La ville de Stockton, par exemple, a accepté de produire un inventaire des gaz à effet de serre dans le cadre du règlement d’un procès alléguant que son plan général ne prenait pas suffisamment en compte les impacts environnementaux. Pourtant, son inventaire des gaz à effet de serre exclut les émissions des industries mêmes qui contribuent à la pollution atmosphérique locale et aux injustices environnementales. En fait, les émissions exclues par la ville sont quatre fois supérieures à celles déclarées.
Ces omissions d’émissions ne sont pas propres à la Californie. En effet, les gouvernements nationaux excluent les émissions du transport maritime et de l’aviation internationale des rapports aux Nations Unies exigés par l’accord de Paris, en s’appuyant en partie sur des méthodologies dépassées et politisées.
Si l’accord de Paris autorise de telles omissions, il n’empêche pas les pays d’améliorer leurs méthodes comptables.
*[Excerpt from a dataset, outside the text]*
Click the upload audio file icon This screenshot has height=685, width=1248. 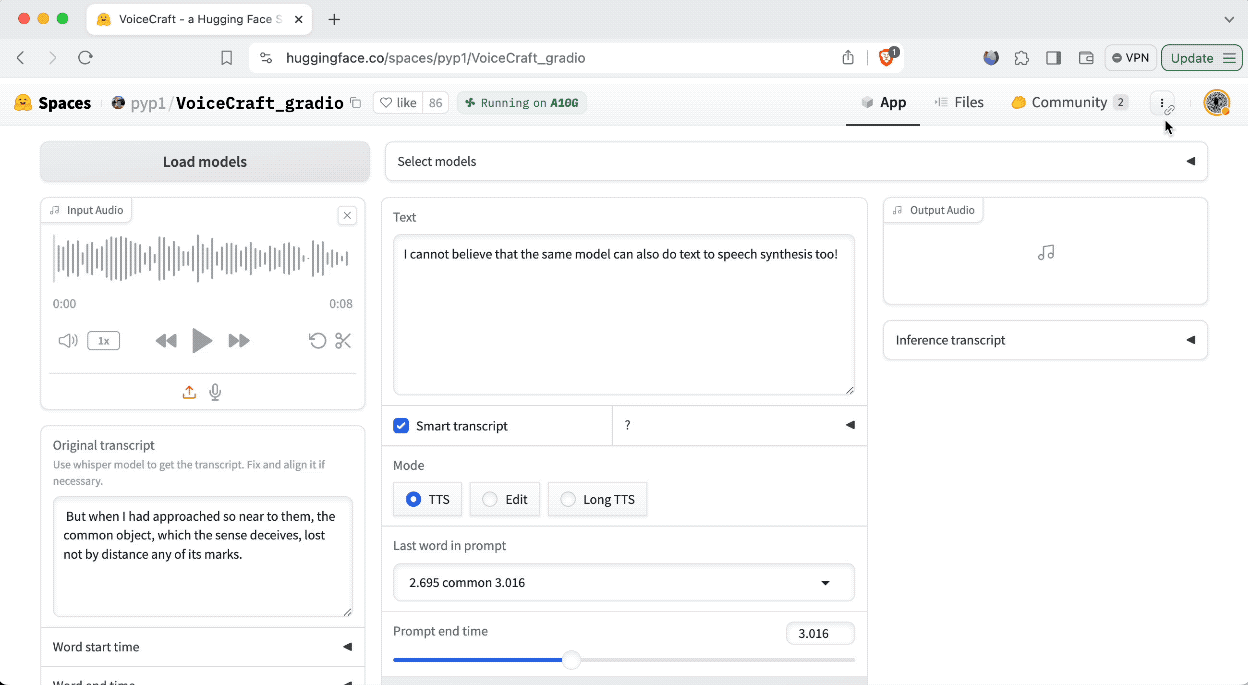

De plus, les gouvernements infranationaux comme celui de Californie ne sont pas parties à l’accord et ne sont donc pas liés par ses méthodologies. En fait, contrairement à ses homologues nationaux, la Californie comptabilisait autrefois les émissions des transports provenant des biocarburants tels que l’éthanol, mais les reclassait en 2016.
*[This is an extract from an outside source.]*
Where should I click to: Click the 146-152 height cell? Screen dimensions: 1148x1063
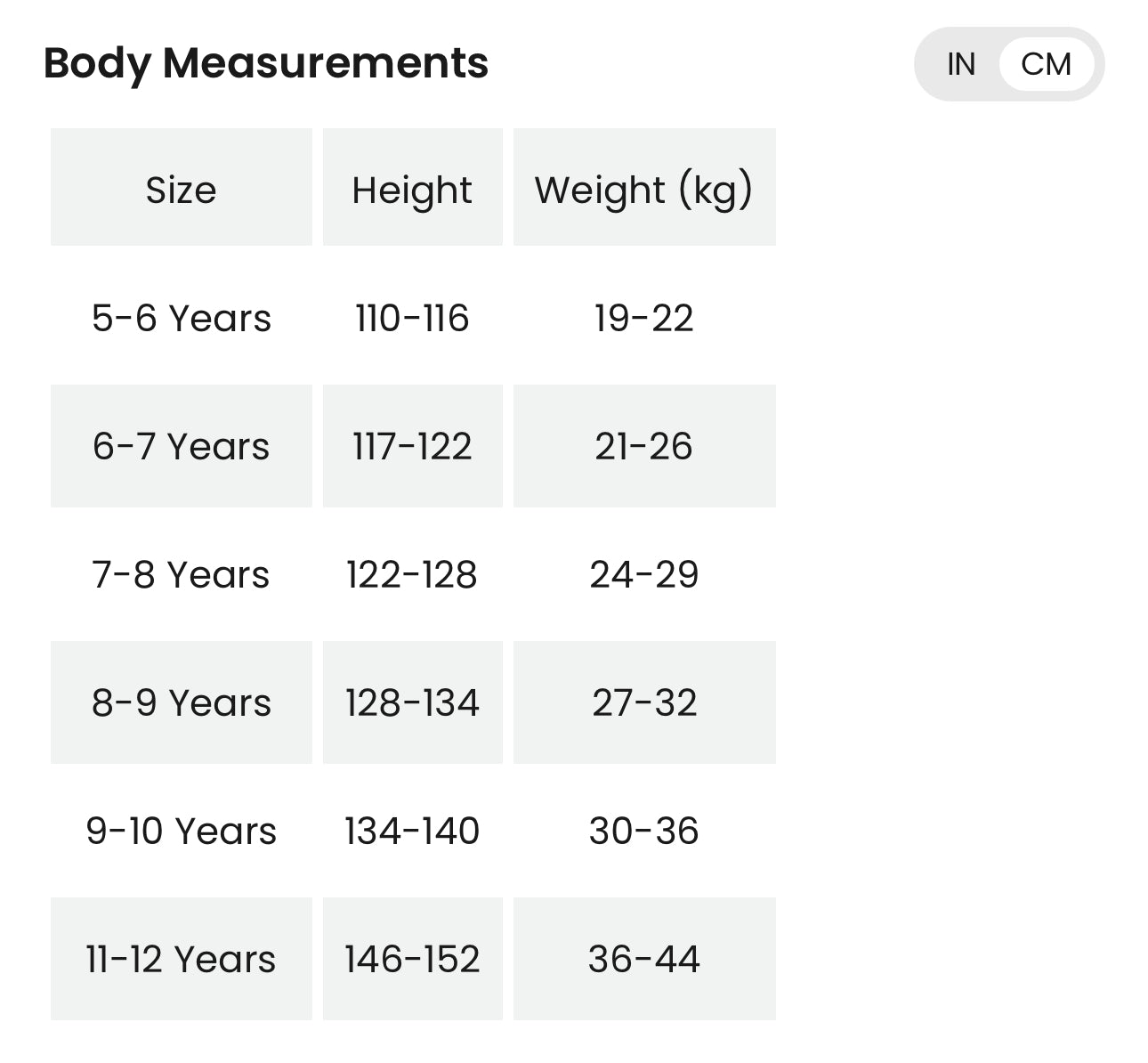coord(412,959)
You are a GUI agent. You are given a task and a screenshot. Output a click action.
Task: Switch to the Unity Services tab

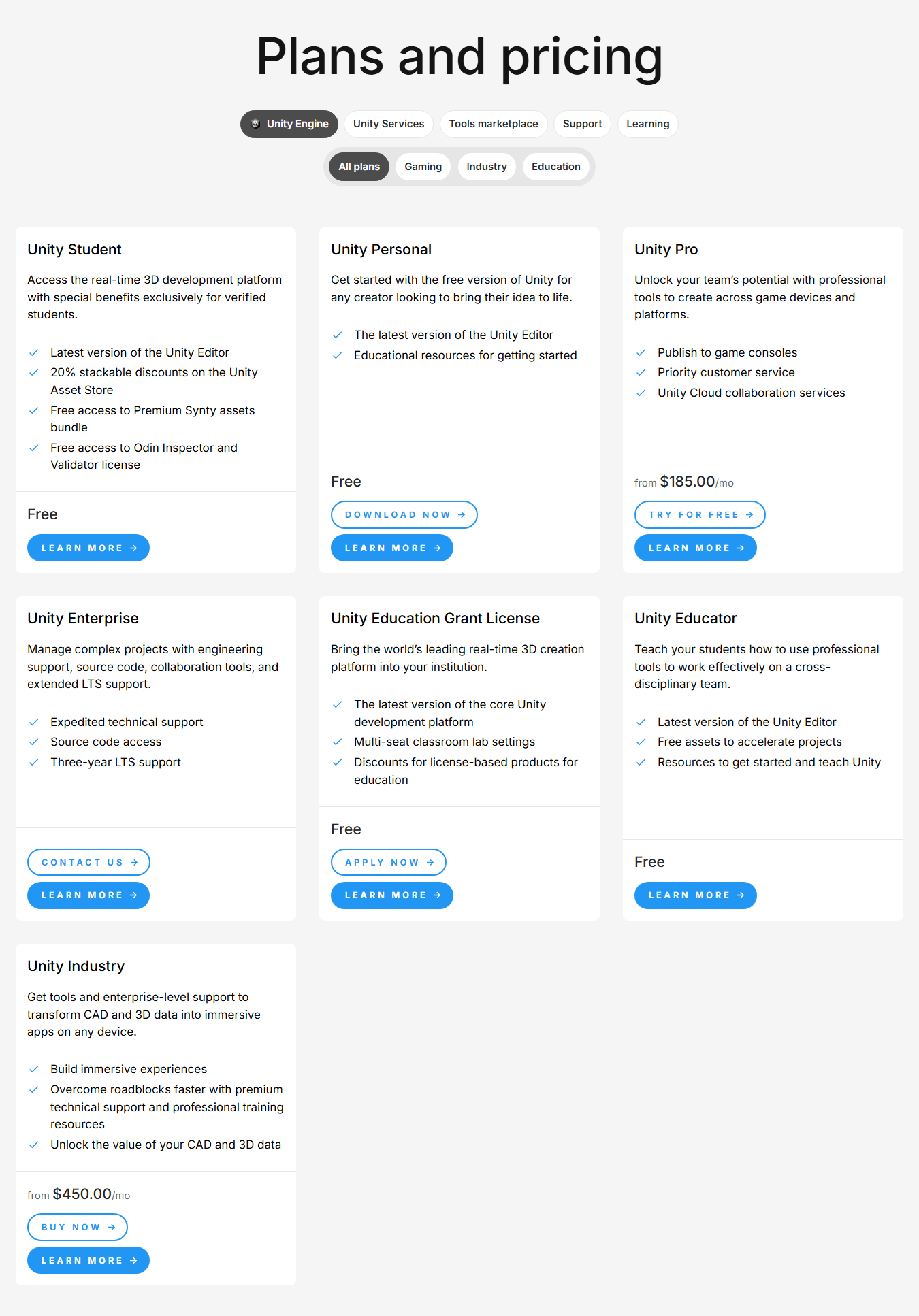pos(389,124)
Ce problème ne se limite pas non plus aux gouvernements : les entreprises émettrices font également partie du problème. Une étude a révélé que les déclarations de gaz à effet de serre des entreprises technologiques sous-estimaient leurs émissions, parfois de plusieurs ordres de grandeur. Et les engagements des entreprises en faveur du « zéro net » comptabilisent souvent arbitrairement les émissions d’une manière qui ne correspond pas à de véritables réductions.
Quelle est la solution ? Seul un compte rendu complet des émissions de gaz à effet de serre peut nous permettre d’attribuer correctement la responsabilité à chaque émetteur et de déterminer ses progrès dans la réduction de sa contribution au changement climatique. Nous avons besoin de systèmes de comptabilisation des gaz à effet de serre rigoureux, complets et interopérables.
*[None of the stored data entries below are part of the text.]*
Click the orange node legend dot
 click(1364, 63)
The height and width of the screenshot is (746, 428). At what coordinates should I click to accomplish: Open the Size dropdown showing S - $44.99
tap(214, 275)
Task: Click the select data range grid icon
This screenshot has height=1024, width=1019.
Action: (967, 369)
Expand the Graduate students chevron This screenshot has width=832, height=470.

Il s’agit d’une tâche ardue mais pas désespérée. Le projet de loi 253 du Sénat, que Newsom a récemment promulgué, exige que les grandes entreprises opérant en Californie divulguent leurs émissions de gaz à effet de serre et incluent les émissions tout au long de leurs chaînes d’approvisionnement. C’est essentiel : la divulgation des émissions à travers les chaînes d’approvisionnement aidera à tenir les émetteurs responsables de leur empreinte totale de gaz à effet de serre.
Bien que le SB 253 soit une très bonne première étape, l’Air Resources Board devrait appliquer la même norme à l’inventaire des gaz à effet de serre de l’État. Pour mesurer l’empreinte totale de la Californie, il faut inclure les émissions des raffineries en amont et en aval, ainsi que celles provenant de l’aviation, du transport maritime, des biocarburants et des incendies de forêt.
En fin de compte, une bonne comptabilisation des gaz à effet de serre est cruciale pour faire face au changement climatique. Tant que les gouvernements et les entreprises ne rendront pas compte de manière complète et précise de leur contribution au problème, les solutions promises ne seront pas à la hauteur.
Leehi Yona est candidate au JD-PhD et boursière Knight-Hennessy à l’Université de Stanford dont les recherches se sont concentrées sur la comptabilisation des émissions de gaz à effet de serre.